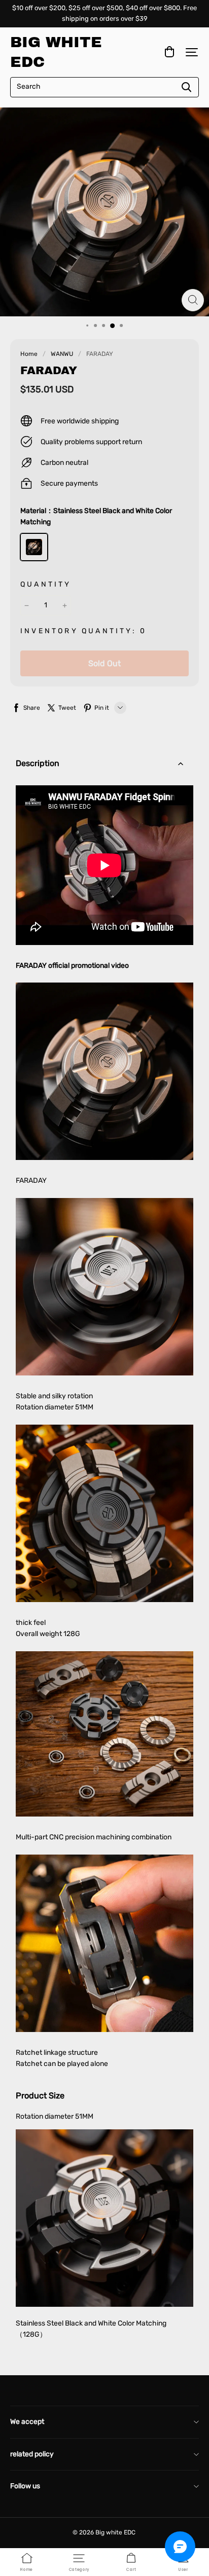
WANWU (62, 353)
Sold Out (104, 663)
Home (29, 353)
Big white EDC (56, 52)
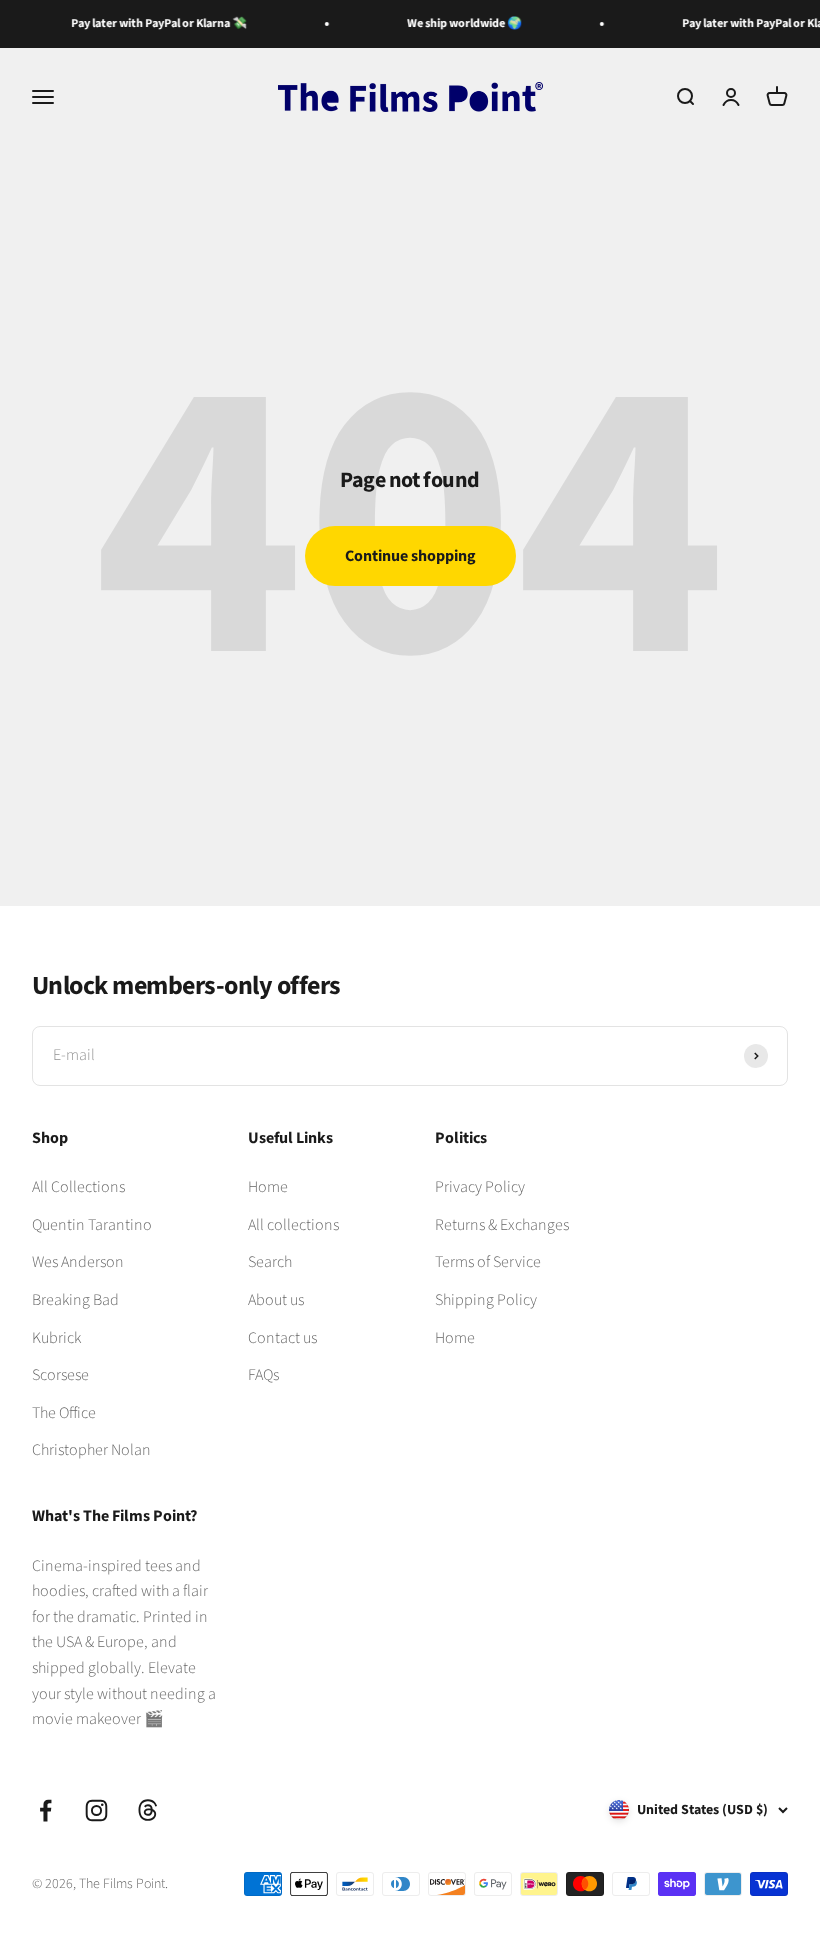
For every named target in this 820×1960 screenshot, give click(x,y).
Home (268, 1187)
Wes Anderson (78, 1262)
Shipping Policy (486, 1300)
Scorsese (60, 1375)
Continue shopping (410, 556)
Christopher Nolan (91, 1450)
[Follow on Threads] (147, 1810)
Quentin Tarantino (92, 1225)
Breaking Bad (75, 1300)
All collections (293, 1225)
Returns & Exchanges (502, 1225)
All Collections (78, 1187)
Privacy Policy (480, 1187)
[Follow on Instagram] (96, 1810)
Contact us (282, 1338)
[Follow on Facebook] (45, 1810)
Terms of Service (488, 1262)
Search (270, 1262)
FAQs (263, 1375)
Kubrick (56, 1338)
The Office (64, 1413)
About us (276, 1300)
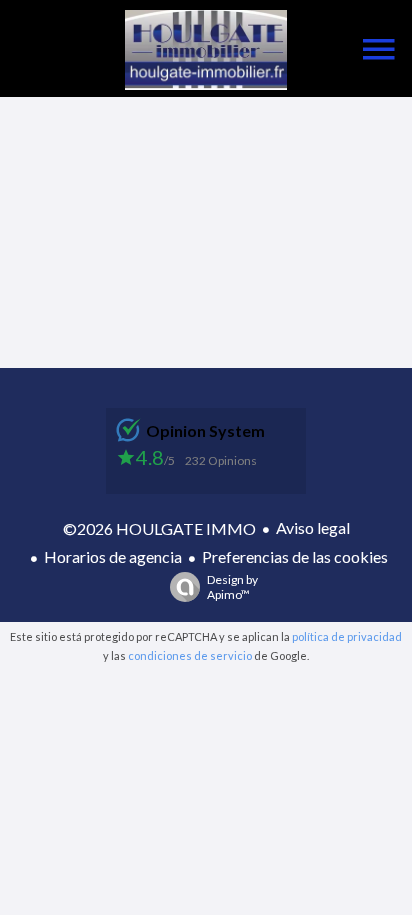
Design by (232, 587)
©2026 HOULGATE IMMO (159, 528)
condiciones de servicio (190, 655)
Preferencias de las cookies (295, 556)
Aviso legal (313, 527)
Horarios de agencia (113, 556)
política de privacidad (347, 636)
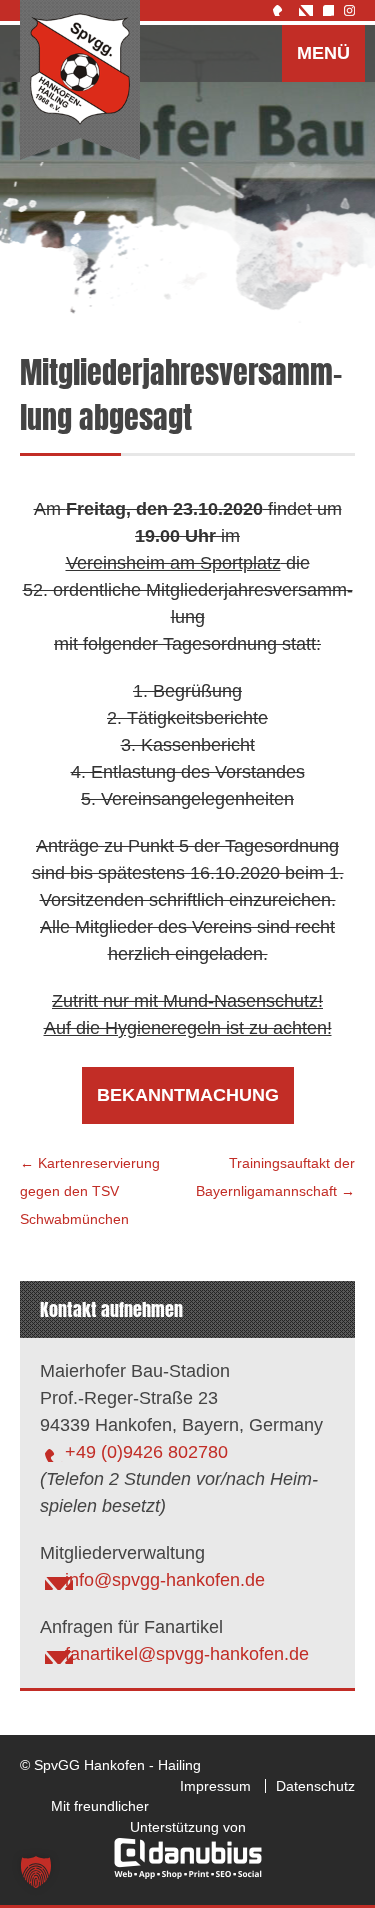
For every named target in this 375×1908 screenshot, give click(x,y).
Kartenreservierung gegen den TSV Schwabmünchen (90, 1191)
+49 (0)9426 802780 (146, 1452)
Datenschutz (315, 1786)
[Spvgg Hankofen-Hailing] (80, 81)
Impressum (215, 1786)
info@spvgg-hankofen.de (165, 1580)
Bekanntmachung (188, 1095)
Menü (323, 53)
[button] (36, 1872)
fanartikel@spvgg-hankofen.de (187, 1654)
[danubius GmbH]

────────────────

§ **Brief**
Restate word for word the lines of the data above that begin at the line with "Shipping Policy (486, 1300)" and end at the line with "Impressum (215, 1786)", keeping both ends and dropping every picture.

§ **Solution to the exercise**
Shipping Policy (486, 1300)
Scorsese (60, 1375)
Continue shopping (410, 556)
Christopher Nolan (91, 1450)
[Follow on Threads] (147, 1810)
Quentin Tarantino (92, 1225)
Breaking Bad (75, 1300)
All collections (293, 1225)
Returns & Exchanges (502, 1225)
All Collections (78, 1187)
Privacy Policy (480, 1187)
[Follow on Instagram] (96, 1810)
Contact us (282, 1338)
[Follow on Facebook] (45, 1810)
Terms of Service (488, 1262)
Search (270, 1262)
FAQs (263, 1375)
Kubrick (56, 1338)
The Office (64, 1413)
About us (276, 1300)
Design by (232, 587)
©2026 HOULGATE IMMO (159, 528)
condiciones de servicio (190, 655)
Preferencias de las cookies (295, 556)
Aviso legal (313, 527)
Horarios de agencia (113, 556)
política de privacidad (347, 636)
For every named target in this 375×1908 screenshot, give click(x,y).
Kartenreservierung gegen den TSV Schwabmünchen (90, 1191)
+49 (0)9426 802780 (146, 1452)
Datenschutz (315, 1786)
[Spvgg Hankofen-Hailing] (80, 81)
Impressum (215, 1786)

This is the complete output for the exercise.